=== Section Start ===
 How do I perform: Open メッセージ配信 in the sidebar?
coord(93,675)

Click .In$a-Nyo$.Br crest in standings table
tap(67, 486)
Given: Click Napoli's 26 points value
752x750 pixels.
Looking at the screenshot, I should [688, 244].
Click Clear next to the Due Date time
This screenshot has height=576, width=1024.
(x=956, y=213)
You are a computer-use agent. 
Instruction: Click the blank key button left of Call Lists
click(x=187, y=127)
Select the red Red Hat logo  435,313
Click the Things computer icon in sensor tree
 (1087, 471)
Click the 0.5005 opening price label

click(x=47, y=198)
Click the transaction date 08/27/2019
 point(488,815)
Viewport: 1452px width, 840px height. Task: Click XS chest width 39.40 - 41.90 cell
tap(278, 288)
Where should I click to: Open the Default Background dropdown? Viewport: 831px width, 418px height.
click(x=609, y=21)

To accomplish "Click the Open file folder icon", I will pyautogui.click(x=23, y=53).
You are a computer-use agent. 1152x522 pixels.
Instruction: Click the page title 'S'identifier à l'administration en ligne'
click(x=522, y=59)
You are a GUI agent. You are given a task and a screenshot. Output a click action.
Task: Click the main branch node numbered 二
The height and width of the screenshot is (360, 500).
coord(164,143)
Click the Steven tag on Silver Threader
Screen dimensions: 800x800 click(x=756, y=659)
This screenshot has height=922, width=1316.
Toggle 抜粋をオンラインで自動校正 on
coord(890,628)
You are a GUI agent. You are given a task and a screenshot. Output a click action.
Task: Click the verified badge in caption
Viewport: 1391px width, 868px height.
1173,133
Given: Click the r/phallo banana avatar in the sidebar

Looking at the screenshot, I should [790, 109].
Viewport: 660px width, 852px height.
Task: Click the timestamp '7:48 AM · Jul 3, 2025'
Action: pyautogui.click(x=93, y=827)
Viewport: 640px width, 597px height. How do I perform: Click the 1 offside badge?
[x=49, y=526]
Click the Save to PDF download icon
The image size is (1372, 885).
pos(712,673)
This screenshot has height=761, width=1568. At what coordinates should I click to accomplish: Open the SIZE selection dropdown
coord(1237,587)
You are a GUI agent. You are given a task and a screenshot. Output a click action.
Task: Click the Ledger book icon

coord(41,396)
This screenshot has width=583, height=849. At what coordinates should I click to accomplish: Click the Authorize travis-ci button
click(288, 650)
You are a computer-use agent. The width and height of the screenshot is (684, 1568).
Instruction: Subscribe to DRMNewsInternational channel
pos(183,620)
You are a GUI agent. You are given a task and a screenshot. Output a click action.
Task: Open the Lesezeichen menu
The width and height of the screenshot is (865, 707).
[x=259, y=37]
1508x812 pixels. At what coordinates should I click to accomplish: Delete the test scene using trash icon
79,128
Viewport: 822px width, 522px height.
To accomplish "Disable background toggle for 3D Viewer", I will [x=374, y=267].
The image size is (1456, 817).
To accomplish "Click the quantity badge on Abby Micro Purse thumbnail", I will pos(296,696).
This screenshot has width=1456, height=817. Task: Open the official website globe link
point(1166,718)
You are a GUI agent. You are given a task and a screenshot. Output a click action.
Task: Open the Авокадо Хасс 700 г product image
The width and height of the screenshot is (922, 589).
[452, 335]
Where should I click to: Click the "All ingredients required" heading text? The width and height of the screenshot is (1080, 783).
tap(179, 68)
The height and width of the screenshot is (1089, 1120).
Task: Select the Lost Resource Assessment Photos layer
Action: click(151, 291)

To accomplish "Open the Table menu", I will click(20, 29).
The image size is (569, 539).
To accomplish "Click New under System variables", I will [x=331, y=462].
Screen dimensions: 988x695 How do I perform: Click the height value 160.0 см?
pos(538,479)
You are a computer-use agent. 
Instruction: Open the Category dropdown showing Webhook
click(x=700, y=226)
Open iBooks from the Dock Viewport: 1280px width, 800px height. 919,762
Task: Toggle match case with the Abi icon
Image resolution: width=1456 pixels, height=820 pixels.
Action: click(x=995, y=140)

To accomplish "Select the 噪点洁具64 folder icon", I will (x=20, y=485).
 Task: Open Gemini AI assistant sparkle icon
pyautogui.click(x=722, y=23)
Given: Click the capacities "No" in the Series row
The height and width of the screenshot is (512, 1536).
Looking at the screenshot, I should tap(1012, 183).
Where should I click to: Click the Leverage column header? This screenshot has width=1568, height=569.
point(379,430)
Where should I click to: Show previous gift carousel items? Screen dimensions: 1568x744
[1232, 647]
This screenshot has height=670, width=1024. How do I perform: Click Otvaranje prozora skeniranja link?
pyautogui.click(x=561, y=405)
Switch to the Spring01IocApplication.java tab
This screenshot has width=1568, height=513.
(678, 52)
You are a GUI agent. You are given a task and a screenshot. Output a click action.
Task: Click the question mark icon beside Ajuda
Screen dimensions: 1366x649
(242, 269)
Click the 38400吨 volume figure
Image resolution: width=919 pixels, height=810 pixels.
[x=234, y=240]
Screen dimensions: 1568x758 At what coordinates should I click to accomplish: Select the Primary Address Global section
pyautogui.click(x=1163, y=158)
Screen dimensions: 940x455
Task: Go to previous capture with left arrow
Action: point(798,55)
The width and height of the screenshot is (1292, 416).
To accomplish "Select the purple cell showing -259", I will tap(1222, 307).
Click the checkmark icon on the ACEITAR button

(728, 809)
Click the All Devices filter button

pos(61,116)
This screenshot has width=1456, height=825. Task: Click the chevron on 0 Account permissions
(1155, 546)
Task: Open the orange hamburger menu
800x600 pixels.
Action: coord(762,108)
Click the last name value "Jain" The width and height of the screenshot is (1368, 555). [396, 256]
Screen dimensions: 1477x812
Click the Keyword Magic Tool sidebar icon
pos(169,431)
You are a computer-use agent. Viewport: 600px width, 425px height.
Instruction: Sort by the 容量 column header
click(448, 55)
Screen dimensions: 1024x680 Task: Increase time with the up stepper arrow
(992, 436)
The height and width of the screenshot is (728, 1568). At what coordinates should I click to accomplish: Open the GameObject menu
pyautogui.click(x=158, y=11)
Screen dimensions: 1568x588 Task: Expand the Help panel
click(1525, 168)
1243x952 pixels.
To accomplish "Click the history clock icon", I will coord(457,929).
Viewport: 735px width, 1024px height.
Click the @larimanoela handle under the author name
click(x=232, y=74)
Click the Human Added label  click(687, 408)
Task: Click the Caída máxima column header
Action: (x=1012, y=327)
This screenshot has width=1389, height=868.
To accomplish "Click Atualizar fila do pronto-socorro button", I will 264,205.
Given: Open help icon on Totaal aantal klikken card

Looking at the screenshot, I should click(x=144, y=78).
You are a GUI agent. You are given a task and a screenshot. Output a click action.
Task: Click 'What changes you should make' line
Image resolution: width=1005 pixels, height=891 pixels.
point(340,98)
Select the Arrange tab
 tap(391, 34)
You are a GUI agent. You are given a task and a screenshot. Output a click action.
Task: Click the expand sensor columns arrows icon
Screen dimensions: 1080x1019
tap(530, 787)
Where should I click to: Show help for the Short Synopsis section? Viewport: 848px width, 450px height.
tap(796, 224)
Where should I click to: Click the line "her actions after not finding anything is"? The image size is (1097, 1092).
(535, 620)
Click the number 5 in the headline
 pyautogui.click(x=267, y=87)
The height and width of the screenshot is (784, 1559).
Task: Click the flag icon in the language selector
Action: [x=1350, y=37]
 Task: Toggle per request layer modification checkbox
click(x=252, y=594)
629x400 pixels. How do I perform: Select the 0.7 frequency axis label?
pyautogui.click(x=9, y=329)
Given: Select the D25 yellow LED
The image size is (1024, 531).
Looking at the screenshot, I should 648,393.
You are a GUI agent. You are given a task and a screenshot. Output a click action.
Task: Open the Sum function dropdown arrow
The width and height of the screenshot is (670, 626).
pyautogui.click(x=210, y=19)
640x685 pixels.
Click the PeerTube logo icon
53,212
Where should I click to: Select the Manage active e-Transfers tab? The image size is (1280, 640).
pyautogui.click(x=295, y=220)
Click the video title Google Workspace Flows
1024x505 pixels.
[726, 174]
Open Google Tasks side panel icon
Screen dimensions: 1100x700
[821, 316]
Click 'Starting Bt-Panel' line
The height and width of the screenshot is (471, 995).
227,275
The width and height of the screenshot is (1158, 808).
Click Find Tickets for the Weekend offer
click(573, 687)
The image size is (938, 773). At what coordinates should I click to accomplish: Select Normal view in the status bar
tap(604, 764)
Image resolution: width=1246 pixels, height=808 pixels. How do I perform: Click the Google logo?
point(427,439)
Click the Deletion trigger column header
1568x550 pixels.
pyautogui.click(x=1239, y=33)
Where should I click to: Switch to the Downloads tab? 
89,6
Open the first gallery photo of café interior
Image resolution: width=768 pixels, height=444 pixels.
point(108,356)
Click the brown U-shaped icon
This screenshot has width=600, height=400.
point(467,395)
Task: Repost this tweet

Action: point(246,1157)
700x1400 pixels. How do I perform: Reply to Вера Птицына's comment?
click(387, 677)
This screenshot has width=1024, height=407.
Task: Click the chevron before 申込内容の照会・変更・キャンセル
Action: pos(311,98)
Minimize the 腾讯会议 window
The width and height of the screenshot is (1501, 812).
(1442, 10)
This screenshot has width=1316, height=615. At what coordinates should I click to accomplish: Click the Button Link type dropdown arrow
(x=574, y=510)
=== Section End ===
*What is being asked*
The answer should be one number: how many lines in the data contain the word "folder".

*Response for this exercise*
2